If the trend is strong, there is the curious fact that if we simultaneously bought a bull and a bear ETF, accounting for individual performance of each, usually won when seems logical that one should yield to the other ring. Not that this is the philosopher's stone, as are many exceptions. For example, the ProShares Ultra Technology has fallen 78.84% since October 31, 2007. Clearer downward trend impossible. And yet, buy it and its opposite simultaneously would lose in the same period by 8.5%. But I say that usually wins the combined buying an ETF and its inverse, provided there is clear trend, and as we see, far from always the case.


Now for another interesting concern raised by a reader is more interesting to know if you get short on a long ETF to buy an ETF short.
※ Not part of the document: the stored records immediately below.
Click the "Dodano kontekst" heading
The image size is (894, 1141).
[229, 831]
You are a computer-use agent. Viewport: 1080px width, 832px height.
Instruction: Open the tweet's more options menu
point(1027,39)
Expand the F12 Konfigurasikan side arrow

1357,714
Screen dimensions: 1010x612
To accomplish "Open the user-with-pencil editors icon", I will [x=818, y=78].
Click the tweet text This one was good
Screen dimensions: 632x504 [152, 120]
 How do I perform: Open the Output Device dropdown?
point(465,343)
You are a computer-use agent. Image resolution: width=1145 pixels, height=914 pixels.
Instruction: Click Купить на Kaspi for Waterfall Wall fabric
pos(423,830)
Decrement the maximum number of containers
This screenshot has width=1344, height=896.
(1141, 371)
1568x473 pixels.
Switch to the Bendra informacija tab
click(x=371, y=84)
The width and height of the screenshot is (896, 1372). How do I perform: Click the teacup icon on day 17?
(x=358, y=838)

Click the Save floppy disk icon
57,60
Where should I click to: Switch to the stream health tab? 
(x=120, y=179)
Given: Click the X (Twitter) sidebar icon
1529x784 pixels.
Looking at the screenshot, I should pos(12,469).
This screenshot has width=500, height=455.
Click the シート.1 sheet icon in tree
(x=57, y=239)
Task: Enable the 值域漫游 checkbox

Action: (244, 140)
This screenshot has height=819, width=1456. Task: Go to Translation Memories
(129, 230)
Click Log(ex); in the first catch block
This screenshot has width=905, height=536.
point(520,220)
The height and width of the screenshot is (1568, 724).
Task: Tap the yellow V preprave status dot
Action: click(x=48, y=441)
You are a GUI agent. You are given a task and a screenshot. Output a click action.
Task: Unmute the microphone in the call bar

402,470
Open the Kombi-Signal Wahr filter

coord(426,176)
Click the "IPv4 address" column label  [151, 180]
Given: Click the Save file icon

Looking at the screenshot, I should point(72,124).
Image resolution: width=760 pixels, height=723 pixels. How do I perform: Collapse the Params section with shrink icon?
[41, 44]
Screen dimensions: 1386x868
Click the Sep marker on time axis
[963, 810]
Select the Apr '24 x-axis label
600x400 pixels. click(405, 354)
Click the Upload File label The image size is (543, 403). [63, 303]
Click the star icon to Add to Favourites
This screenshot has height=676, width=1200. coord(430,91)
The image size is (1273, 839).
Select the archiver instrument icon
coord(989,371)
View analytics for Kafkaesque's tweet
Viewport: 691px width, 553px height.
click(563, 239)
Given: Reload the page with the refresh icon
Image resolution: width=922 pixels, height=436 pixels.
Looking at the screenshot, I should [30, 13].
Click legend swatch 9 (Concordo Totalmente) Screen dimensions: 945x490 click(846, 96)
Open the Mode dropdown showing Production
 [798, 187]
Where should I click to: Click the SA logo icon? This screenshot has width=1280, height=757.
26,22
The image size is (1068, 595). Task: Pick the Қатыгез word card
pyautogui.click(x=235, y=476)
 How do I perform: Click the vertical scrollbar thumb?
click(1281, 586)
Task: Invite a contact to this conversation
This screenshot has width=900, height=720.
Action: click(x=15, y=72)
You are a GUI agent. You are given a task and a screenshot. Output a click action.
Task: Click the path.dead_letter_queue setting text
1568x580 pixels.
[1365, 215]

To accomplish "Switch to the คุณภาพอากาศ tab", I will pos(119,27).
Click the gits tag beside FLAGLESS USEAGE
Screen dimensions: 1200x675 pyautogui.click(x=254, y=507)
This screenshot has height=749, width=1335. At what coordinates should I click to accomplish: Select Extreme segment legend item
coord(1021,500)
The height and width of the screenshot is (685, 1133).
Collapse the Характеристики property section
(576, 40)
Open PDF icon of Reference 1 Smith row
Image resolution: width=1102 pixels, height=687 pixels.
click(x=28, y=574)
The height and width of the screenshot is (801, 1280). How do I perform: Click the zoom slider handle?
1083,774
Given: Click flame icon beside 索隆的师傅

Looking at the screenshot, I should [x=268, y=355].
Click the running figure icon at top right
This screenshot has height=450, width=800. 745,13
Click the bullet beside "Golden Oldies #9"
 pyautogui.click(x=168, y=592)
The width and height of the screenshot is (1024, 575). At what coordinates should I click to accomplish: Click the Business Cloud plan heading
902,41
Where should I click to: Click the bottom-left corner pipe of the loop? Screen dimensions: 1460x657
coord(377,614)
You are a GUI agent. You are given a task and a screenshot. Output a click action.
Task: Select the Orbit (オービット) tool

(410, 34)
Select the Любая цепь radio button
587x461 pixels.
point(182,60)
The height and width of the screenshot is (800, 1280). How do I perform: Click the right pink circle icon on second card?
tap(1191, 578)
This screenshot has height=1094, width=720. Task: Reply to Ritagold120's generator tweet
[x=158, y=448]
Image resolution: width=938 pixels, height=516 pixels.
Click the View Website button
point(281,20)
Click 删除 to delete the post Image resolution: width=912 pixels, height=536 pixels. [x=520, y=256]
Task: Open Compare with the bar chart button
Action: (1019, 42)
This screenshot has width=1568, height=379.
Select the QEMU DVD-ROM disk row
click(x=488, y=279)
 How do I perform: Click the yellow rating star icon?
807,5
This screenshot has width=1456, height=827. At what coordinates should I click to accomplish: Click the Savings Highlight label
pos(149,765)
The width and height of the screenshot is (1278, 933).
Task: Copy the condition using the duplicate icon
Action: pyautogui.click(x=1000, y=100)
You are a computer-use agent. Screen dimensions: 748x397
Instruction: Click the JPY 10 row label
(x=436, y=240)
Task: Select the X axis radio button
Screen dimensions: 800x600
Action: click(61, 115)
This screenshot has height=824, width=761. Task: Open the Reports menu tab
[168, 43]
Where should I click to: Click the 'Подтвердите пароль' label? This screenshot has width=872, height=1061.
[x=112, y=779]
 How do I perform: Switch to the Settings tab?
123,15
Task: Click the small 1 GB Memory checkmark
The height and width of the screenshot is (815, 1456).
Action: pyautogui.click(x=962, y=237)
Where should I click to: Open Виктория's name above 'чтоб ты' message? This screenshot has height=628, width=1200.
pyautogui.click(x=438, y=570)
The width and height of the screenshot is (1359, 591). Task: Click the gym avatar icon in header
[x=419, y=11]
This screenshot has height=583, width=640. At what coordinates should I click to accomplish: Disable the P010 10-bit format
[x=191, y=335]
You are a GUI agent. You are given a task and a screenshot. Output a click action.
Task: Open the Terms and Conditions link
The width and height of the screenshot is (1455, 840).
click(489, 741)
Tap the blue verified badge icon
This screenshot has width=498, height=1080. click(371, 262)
In the previous example, the ETF ProShares Ultra Short Technology from on 31/10/2007 to date we have produced a 61.8% profit. Let us assume that we get shorter as collateral demanded 100%, which is a very big. Interestingly would win a 78.85% short putting in long ETF. Those same ETFs, from 08/15/2008 to 20/11/2008 contradict that first impression, because the short would rise by 171.6% while long-short ourselves we only had reported a 74.47%. put ourselves in an ETF short length limits the benefits to us, which can never exceed 100% because we repurchased never below zero. If the trend is another side that is clearly better be short in the long ETF, since the same initial and final price just lose money, while we have seen that the short-SP500 ETF lost quite volatile at times erratic upward and downward, even without changes in the underlying between initial and final prices. We have seen the case lateral and bassist. Let's see a third case: get bearish with a bullish ETF sold in a rising market. We again UltraTechnology ProShare ETFs. Against trend, we lose bassist 38.2%, while the ETF shorts get bullish causes us loss of 52.2%.

A non-negligible risk is to buy a bass limits our loss ETF initial investment, while short in a bull get our potential becomes unlimited losses if the underlying goes on and on up.

Another question is whether we can get our broker ETFs short durations, which we could do through CFDs on ETFs.